By Reina Gattuso
We all get anxious sometimes: first-date butterflies, taking a test worth 33% of our final grade, or driving away from home only to wonder if we really turned off the stove. Most of the time, these everyday worries pass.
But if you have an anxiety disorder, daily worries can take over your life. From work performance to social interactions and everything in between, an anxiety disorder can leave you feeling nervous, fearful, agitated, and constantly on edge. Luckily, therapists can help those who suffer from anxiety disorders learn to cope with symptoms, and address habits caused by anxiety.
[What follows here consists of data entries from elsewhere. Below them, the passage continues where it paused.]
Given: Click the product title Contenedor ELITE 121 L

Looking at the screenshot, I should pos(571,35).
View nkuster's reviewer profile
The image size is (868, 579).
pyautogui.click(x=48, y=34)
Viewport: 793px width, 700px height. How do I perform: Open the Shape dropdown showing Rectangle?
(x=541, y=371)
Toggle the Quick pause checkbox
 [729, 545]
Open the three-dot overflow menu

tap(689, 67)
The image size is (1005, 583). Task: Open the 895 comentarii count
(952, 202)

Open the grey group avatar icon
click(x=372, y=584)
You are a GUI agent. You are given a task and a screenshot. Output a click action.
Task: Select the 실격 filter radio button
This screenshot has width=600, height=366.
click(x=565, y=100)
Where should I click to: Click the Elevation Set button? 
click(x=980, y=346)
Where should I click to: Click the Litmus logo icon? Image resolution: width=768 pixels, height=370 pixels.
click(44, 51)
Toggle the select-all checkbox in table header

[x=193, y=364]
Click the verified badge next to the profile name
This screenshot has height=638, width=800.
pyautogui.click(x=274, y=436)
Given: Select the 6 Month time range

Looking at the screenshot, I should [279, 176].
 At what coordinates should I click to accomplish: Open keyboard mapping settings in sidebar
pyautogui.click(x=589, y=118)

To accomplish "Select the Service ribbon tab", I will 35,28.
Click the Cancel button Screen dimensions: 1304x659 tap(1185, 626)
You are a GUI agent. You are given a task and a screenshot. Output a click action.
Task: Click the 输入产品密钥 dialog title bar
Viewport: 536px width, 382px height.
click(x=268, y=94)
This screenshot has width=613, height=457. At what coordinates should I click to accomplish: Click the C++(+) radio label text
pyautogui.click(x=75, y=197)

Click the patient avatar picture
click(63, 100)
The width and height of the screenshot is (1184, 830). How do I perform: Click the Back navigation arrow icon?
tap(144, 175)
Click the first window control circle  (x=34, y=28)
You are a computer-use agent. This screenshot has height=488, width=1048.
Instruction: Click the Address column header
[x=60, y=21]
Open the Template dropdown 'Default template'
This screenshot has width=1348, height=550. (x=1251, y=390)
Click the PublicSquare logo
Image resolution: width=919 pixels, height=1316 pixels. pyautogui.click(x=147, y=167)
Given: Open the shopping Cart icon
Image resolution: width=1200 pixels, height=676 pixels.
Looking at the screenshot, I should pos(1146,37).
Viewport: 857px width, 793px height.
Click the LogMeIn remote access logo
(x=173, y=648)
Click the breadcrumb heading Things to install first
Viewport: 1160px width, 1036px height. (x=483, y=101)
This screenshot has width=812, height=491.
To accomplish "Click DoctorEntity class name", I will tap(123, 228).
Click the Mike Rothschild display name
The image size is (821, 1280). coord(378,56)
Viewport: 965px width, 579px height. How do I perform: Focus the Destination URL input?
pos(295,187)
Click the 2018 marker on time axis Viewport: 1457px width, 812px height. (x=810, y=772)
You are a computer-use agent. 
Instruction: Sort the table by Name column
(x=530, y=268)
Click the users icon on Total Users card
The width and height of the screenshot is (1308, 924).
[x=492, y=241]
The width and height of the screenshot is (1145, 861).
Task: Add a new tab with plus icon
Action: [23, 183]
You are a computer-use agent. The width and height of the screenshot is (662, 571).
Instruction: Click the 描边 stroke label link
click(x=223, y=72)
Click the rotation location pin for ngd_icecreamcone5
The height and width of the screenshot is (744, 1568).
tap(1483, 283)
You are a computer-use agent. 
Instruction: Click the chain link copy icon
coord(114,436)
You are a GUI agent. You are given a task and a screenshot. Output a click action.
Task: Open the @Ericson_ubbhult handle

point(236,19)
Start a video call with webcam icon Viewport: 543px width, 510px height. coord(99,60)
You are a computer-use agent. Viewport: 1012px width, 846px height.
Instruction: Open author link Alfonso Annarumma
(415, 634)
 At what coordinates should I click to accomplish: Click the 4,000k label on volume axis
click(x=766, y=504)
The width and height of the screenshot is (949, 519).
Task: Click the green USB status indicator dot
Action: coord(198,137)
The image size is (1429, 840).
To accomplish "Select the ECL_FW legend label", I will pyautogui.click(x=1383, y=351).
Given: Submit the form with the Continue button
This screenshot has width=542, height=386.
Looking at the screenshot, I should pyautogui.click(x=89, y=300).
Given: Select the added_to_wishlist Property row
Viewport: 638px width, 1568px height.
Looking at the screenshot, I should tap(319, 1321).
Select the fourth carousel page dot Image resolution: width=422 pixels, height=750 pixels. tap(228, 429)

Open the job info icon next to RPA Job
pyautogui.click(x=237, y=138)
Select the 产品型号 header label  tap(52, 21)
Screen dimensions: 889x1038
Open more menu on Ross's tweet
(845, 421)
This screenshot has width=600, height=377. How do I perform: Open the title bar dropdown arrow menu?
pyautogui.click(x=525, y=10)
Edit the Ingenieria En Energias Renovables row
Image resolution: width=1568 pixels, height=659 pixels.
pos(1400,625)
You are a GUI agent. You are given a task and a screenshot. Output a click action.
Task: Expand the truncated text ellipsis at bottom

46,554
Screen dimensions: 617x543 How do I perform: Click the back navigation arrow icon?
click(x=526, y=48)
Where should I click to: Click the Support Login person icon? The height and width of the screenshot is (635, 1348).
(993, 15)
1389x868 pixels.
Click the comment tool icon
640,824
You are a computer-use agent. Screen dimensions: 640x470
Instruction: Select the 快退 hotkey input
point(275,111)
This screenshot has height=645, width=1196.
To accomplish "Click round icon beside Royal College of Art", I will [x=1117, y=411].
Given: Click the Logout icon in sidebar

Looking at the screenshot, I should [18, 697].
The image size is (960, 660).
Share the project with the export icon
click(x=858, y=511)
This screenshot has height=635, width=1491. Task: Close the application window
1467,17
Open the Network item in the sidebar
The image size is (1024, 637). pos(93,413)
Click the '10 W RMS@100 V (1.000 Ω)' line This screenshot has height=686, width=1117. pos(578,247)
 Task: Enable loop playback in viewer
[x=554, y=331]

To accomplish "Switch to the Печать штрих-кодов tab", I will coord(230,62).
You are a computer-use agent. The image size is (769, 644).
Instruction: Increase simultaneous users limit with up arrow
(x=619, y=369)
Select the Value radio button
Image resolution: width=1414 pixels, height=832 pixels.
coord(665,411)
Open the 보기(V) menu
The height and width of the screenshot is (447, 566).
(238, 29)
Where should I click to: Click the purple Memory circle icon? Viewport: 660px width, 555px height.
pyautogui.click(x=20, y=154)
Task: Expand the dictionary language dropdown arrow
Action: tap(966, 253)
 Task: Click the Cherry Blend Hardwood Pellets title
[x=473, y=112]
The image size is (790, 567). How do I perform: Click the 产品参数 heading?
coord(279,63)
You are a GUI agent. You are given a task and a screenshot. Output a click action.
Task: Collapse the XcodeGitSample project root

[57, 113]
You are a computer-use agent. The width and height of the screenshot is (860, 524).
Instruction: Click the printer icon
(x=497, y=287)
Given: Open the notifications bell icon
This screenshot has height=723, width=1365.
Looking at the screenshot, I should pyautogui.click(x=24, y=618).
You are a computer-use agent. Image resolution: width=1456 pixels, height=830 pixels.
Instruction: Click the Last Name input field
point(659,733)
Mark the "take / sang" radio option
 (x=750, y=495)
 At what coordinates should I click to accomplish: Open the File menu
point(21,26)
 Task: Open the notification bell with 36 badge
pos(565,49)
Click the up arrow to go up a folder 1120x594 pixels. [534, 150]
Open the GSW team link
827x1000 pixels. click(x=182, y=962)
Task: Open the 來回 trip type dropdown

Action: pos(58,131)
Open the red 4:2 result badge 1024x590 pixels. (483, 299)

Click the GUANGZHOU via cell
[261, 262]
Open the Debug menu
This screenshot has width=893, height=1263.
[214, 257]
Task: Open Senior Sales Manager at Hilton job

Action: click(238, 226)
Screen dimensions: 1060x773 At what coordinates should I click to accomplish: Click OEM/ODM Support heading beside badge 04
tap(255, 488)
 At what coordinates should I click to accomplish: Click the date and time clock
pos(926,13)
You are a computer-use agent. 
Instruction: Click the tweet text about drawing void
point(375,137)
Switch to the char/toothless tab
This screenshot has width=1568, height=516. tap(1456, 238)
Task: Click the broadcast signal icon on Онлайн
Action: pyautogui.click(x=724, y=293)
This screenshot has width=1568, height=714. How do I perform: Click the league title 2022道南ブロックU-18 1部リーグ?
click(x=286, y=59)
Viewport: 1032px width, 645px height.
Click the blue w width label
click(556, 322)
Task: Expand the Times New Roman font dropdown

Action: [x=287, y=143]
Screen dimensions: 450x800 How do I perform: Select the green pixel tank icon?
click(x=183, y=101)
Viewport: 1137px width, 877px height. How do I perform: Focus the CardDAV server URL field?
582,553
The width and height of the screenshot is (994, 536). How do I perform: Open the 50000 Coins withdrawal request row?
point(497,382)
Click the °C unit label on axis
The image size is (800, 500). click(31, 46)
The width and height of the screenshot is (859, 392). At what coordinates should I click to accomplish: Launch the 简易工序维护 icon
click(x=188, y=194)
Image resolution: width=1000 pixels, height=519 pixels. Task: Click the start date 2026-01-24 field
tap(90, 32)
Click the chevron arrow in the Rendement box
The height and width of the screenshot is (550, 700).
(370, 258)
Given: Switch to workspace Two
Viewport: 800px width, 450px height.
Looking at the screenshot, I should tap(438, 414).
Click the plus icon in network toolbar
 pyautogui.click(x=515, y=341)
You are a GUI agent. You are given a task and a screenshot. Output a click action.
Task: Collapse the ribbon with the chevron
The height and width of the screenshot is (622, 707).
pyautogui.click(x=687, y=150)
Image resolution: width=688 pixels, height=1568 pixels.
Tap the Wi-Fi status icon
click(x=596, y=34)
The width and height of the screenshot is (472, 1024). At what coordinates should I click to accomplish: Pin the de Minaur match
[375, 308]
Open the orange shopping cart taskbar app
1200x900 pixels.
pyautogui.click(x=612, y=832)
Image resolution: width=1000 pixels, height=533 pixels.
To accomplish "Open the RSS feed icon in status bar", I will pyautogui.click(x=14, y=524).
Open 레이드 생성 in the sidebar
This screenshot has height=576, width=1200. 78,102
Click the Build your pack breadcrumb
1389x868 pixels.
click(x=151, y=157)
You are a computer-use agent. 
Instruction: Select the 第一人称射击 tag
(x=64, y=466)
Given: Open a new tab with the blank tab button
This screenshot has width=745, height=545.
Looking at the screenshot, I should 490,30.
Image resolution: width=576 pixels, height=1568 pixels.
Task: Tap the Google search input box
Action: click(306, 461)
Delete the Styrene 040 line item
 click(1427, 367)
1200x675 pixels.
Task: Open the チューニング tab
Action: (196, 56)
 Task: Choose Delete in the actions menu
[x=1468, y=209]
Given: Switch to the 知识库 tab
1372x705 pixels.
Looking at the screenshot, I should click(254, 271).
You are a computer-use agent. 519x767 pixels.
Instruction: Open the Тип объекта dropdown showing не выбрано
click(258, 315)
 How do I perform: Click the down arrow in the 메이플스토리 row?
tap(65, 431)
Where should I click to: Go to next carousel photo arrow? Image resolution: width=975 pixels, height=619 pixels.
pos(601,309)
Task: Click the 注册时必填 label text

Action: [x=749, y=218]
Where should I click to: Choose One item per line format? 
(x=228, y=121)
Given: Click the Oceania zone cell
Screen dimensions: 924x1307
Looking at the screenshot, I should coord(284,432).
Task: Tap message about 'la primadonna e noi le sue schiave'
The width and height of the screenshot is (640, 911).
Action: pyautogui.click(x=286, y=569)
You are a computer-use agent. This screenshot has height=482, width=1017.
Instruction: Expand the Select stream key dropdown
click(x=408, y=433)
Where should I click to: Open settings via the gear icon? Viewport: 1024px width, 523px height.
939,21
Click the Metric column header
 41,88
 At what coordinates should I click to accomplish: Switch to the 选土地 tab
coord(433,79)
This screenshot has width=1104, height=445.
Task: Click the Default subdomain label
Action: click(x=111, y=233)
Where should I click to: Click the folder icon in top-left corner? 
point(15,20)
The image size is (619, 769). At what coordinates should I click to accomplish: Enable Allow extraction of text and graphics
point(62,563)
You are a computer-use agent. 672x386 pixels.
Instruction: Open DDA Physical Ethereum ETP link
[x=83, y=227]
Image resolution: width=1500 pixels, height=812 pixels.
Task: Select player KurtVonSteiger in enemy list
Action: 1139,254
Understanding these habits is the first step toward living happily and healthily with an anxiety disorder. And the news isn’t all bad: Many of the habits people with anxiety express can actually be good qualities if channeled in the right way. Here are some common habits of people with anxiety, and how you can find your secret strengths inside of these behaviors.
If you have an anxiety disorder, you’re familiar with the seemingly endless parade of thoughts that go through your head. It’s as if your brain catalogues every last thing that can go wrong in every possible situation. Many people with anxiety feel they have little control over these kinds of thoughts — which can be totally exhausting.
While excessive worry can prevent you from trying out new opportunities, some alertness about potential dangers has its benefits. Researchers have found that people with anxiety are actually better at responding to threat than people without anxiety, since their brains process threat more efficiently. This has positive effects: As one study showed, people who have anxiety actually do avoid fatal accidents more than people without anxiety.
Whenever worry about what could go wrong starts to get you down, remind yourself that you’re actually more capable of dealing with threat than other people. Think of a time when everything did go wrong and of how capably you handled it. Even if things do go wrong again, you’ll be able to deal with it — maybe even better than non-anxious people.
For people with social anxiety, normal social situations like meetings or parties can be super intimidating. You may obsess about how other people perceive you or worry that you’ll make a fool of yourself in front of everybody. These fears are inaccurate — the reality is that you’re doing just fine! But anxiety can even prevent you from enjoying social time with others and may tempt you to isolate yourself.
While caring so much about what other people think of you can be exhausting, it shouldn’t hold you back from daily activities. There are also benefits to being highly sensitive. Researchers have found that people with social anxiety are more empathetic than those without, and have increased ability to understand other people’s emotions.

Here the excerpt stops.